*** Opening of Dataset records ***

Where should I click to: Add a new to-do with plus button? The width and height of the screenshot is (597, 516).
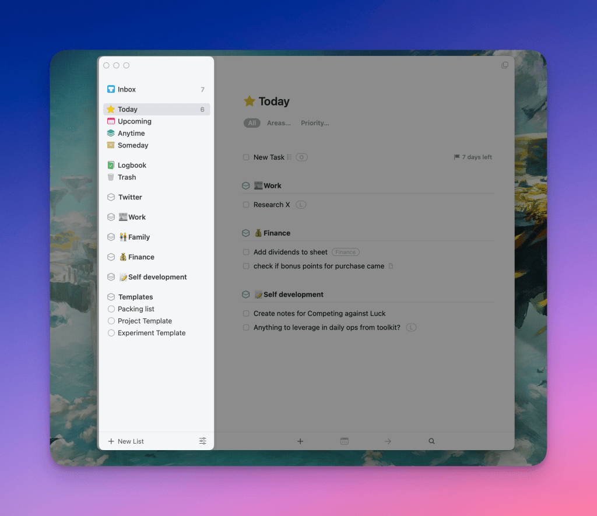pos(300,441)

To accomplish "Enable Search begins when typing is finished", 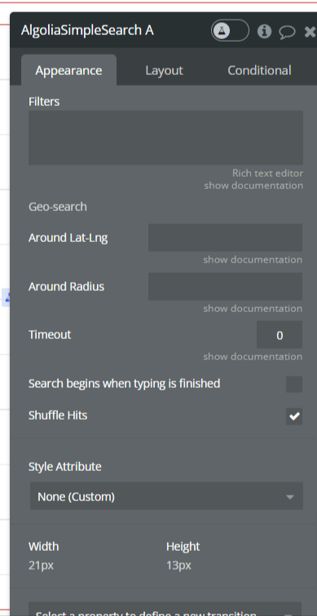I will coord(294,384).
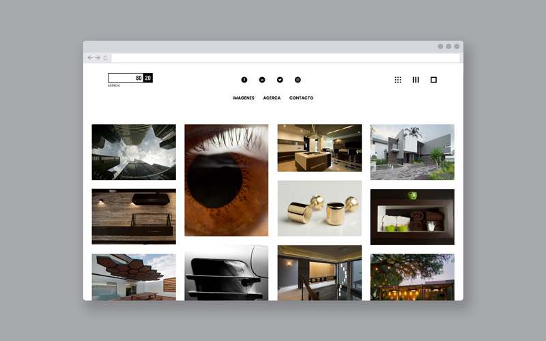Reload the page with refresh icon
This screenshot has height=341, width=546.
106,58
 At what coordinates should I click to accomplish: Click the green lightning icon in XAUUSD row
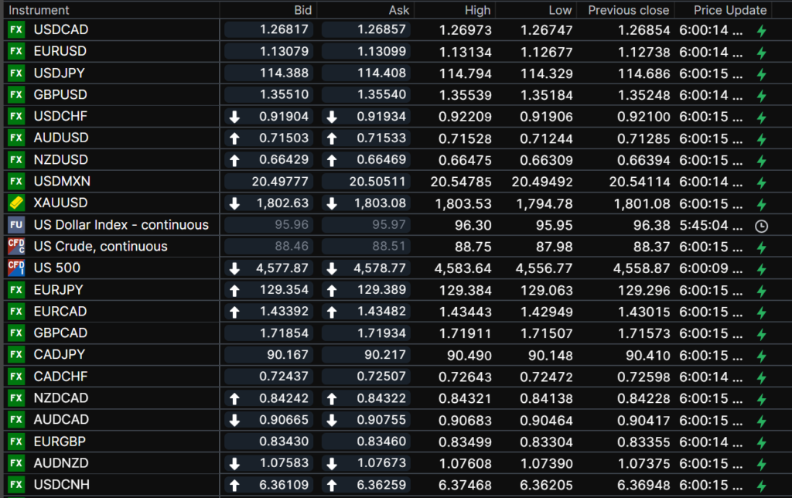click(x=761, y=204)
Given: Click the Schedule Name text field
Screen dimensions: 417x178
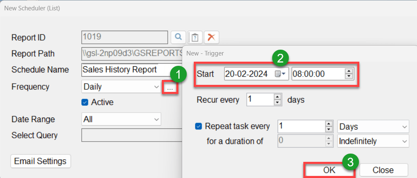Looking at the screenshot, I should click(x=124, y=70).
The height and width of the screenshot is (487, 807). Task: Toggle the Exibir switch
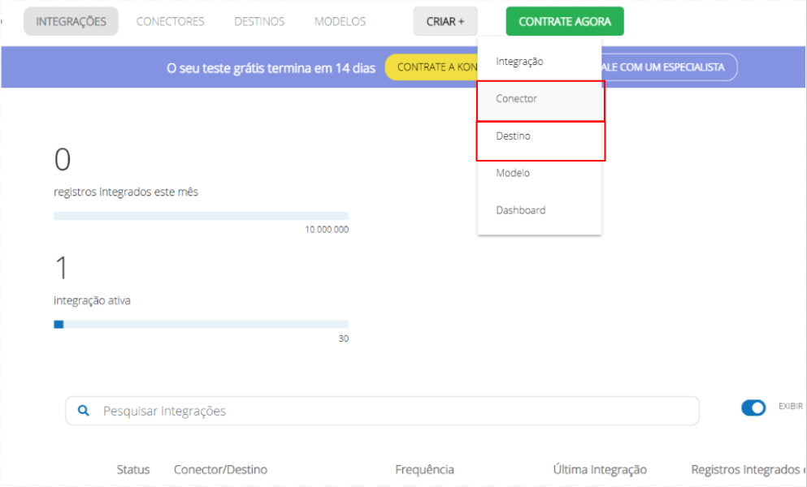coord(753,407)
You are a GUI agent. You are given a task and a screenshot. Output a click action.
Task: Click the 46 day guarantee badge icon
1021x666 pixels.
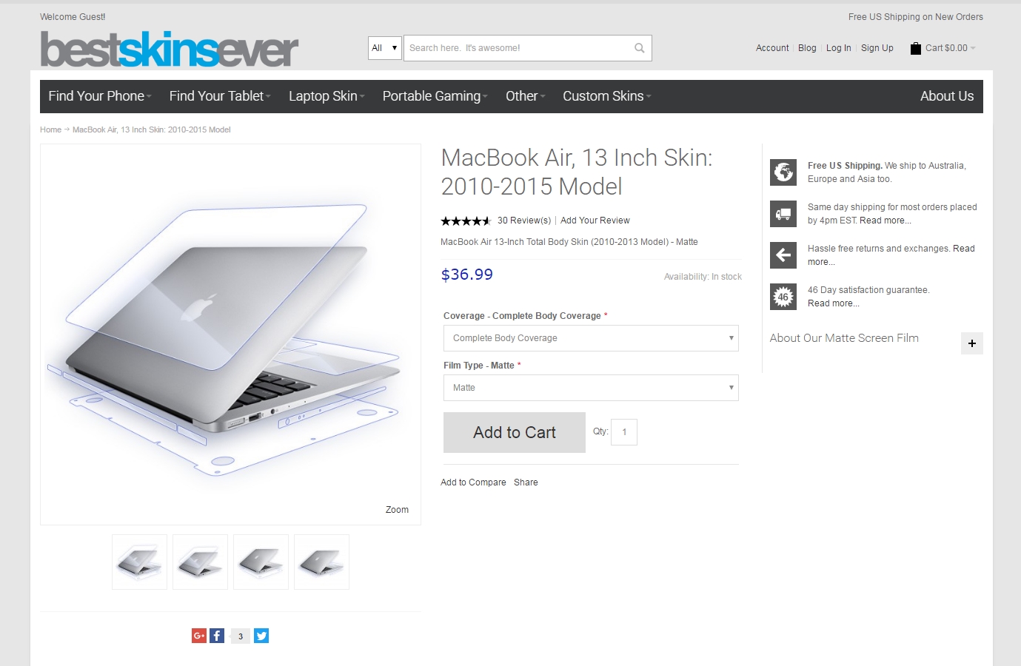[x=783, y=297]
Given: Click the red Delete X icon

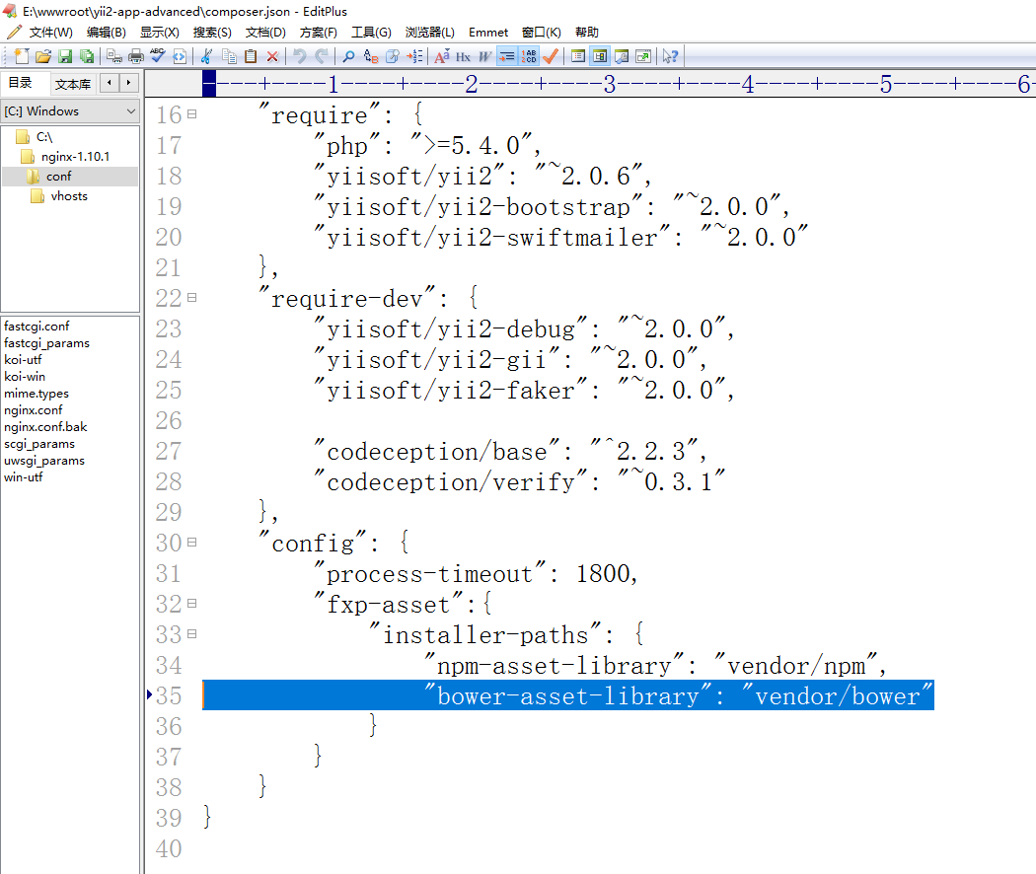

*** Close of Dataset records ***

▶ **Task instructions**
Take only the line containing "At what coordinates" and every line after it to the end of the entries, and copy them exactly, pictures excluded.

▶ **Answer to this task**
 At what coordinates should I click to accomplish: Click the green lightning icon in XAUUSD row
click(x=761, y=204)
Given: Click the Schedule Name text field
Screen dimensions: 417x178
Looking at the screenshot, I should click(x=124, y=70).
The height and width of the screenshot is (487, 807). Task: Toggle the Exibir switch
coord(753,407)
You are a GUI agent. You are given a task and a screenshot. Output a click action.
Task: Click the 46 day guarantee badge icon
1021x666 pixels.
[x=783, y=297]
Given: Click the red Delete X icon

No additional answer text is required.